Everyone knows, they say

Common knowledge is a complex thing. Defining it is difficult, and applying specific bits of information to belong to that definition, once you find one, is even harder. What can you assume people already know? Should you aim high or low? The pros and cons can be heavy stuff, for either.

If you assume a lot of knowledge on the part of your audience, you can cause people to learn by making them look things up. Or make them angry that you are being pretentious and arrogant, and throw down your writing in disgust.

And writing down, explaining things overmuch, might make sure that everyone understands, but is no better because then you're talking down to the rest who already know the information, or boring them. This comes up when you write a paper on a specialized subject, or just when you're talking to people you don't know well.
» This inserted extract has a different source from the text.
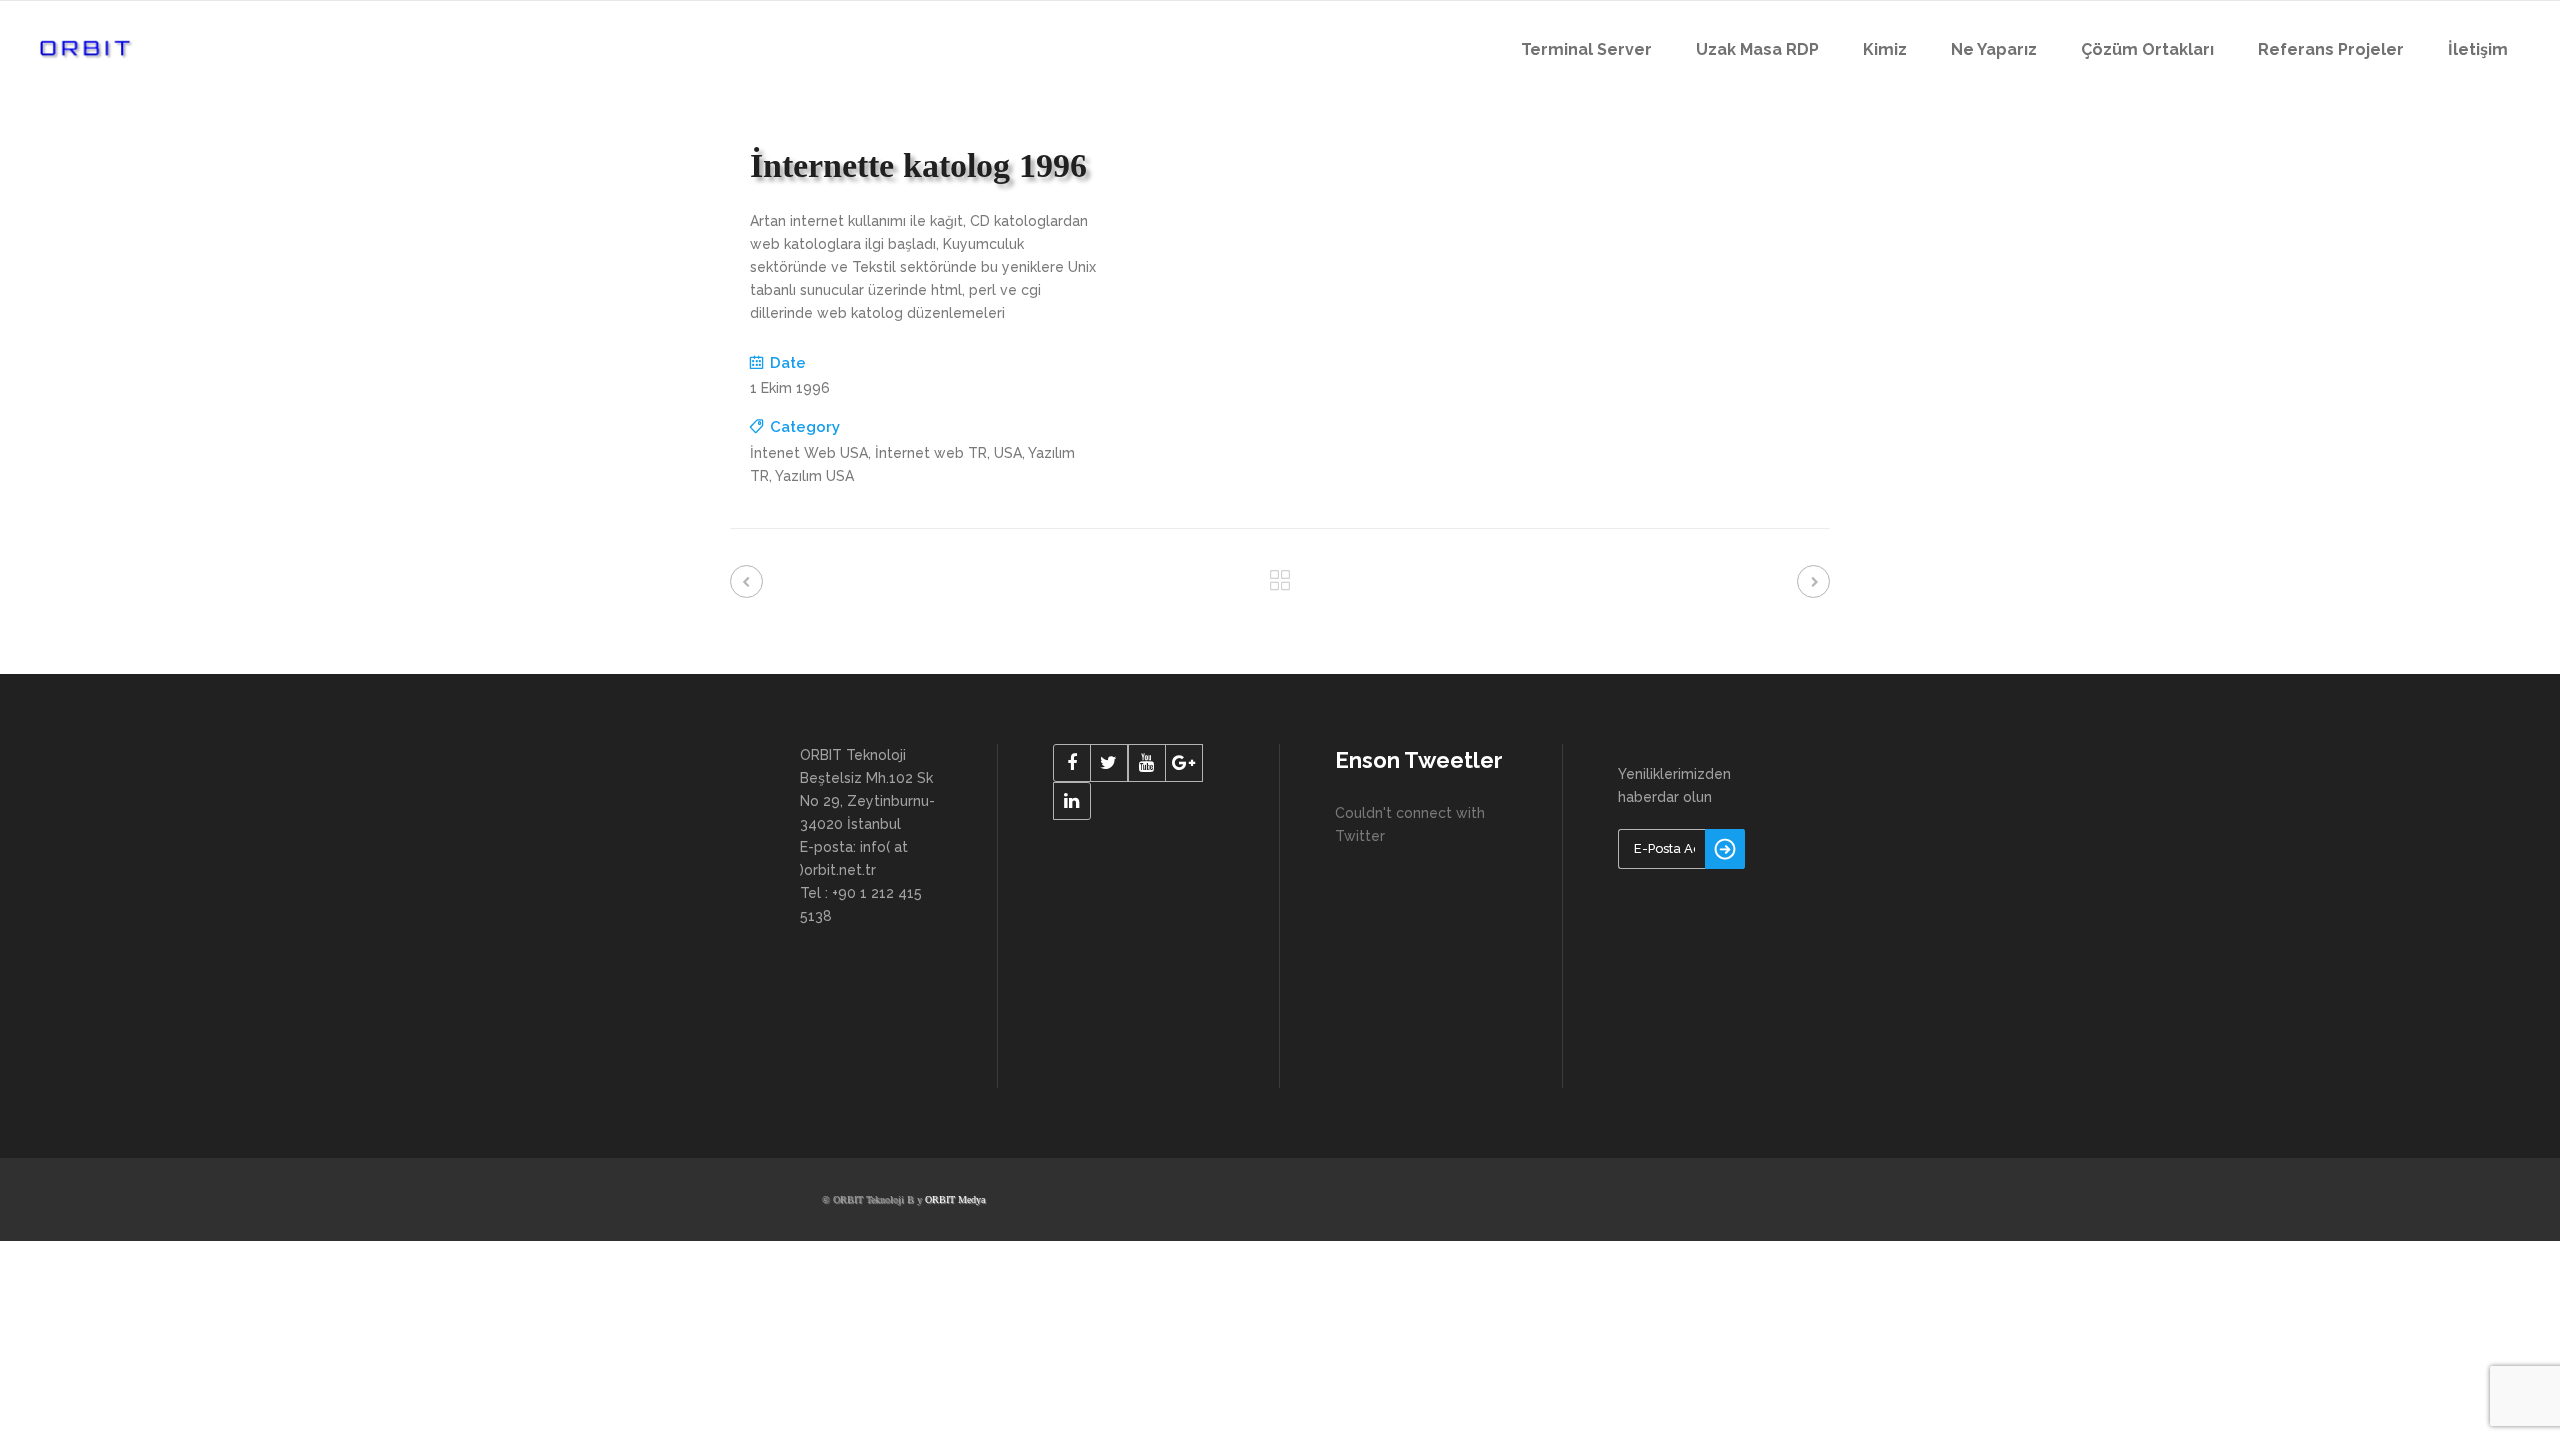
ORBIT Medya (955, 1199)
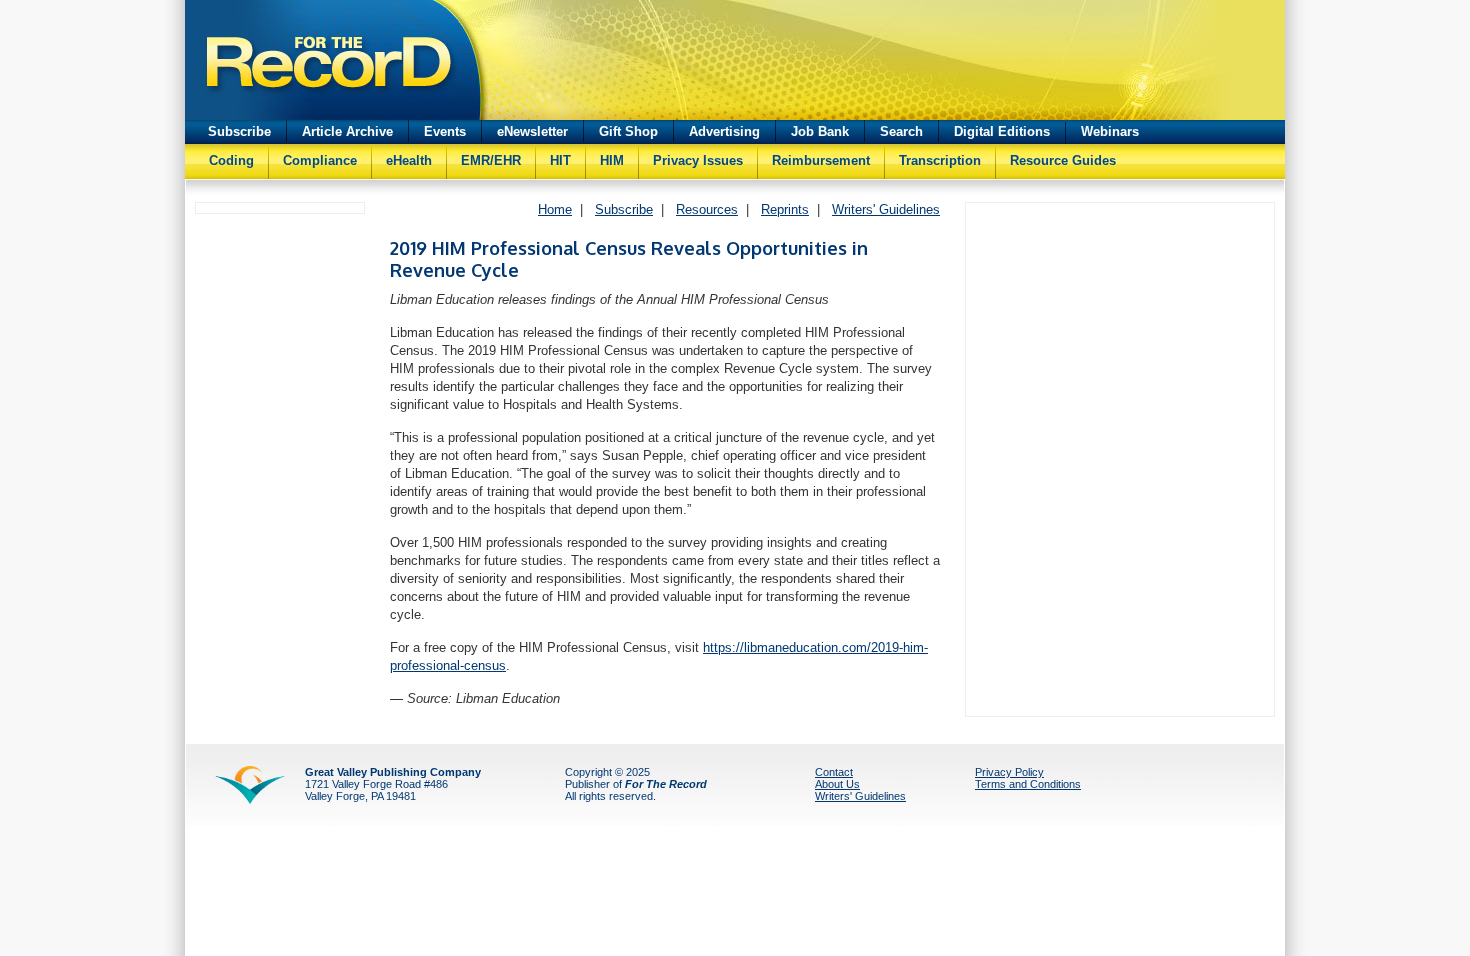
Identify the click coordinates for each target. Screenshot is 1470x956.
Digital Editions (1002, 131)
"Everyone knows science fiction is dying. Everyone knows science fiction is doing just fine, even thriving. Everyone knows the future of science fiction is in debate. Everyone knows the future of science fiction has shifted into YA while most people weren't paying attention."

You can find all of this as "everyone knows." See the problem?

And don't forget the dreaded "They say". English teachers hate to see it, don't they? Not just the teachers, though. You yell at your friend, "Who says? What's your source?" And in reply, you recieve only the nebulous "I don't know, everyone"- the ghostly archetype haunting the societal zeitgeist. Frustrating.